## EXERCISE REQUIREMENTS
An exact restatement of all the data is required, with the pictures left out.

(Stored items from a collection)
━━━━━━━━━━
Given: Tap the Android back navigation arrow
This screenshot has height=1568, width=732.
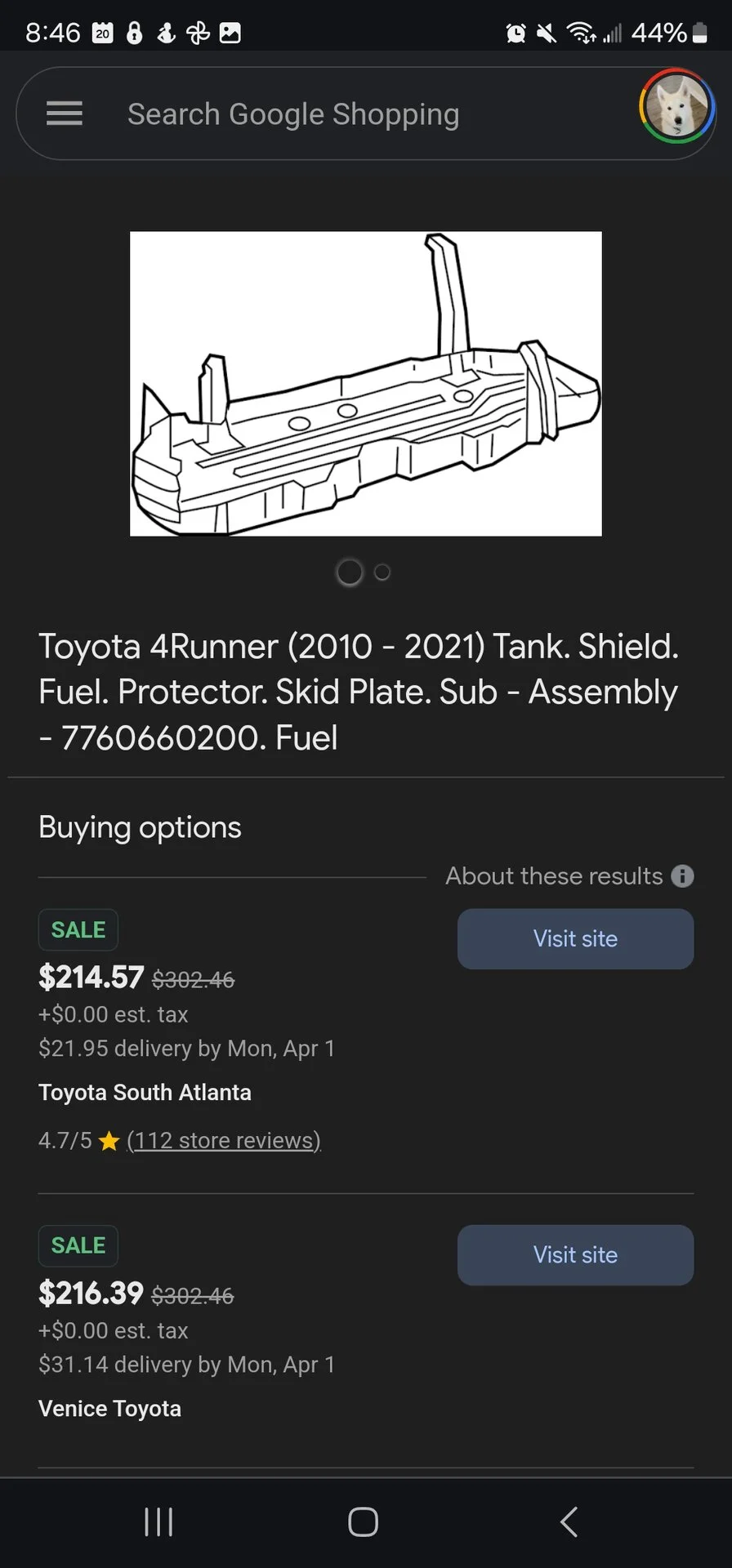Looking at the screenshot, I should pyautogui.click(x=569, y=1522).
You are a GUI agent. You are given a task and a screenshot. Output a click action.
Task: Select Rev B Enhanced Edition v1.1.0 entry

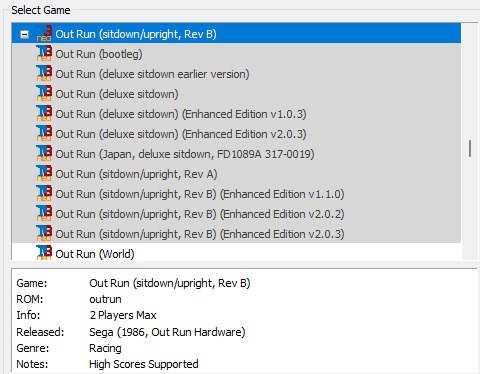[x=200, y=194]
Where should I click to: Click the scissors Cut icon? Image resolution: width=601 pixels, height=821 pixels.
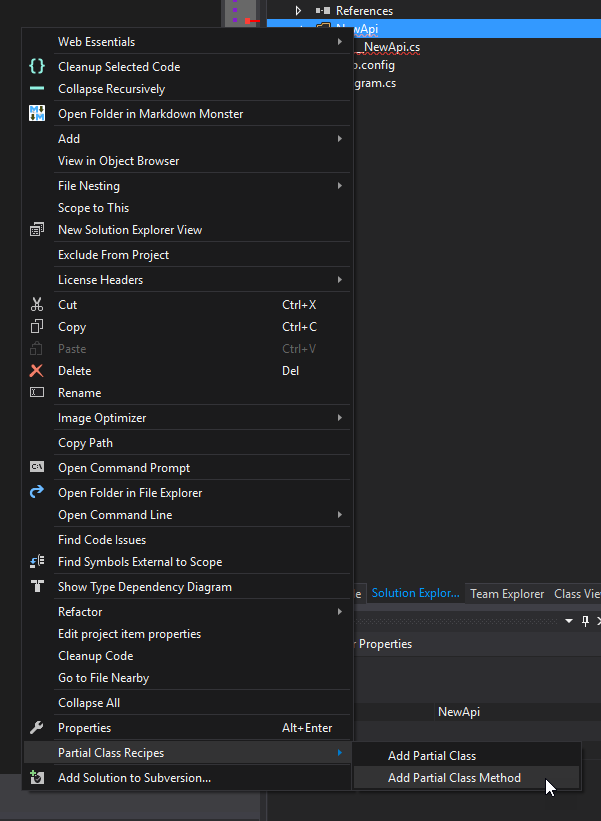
━━━━━━━━━━
## RESPONSE TO THIS TASK
Given: Tap the Android back navigation arrow
This screenshot has height=1568, width=732.
Looking at the screenshot, I should pyautogui.click(x=569, y=1522).
You are a GUI agent. You are given a task and a screenshot. Output a click action.
Task: Select Rev B Enhanced Edition v1.1.0 entry

[x=200, y=194]
Where should I click to: Click the scissors Cut icon? Image resolution: width=601 pixels, height=821 pixels.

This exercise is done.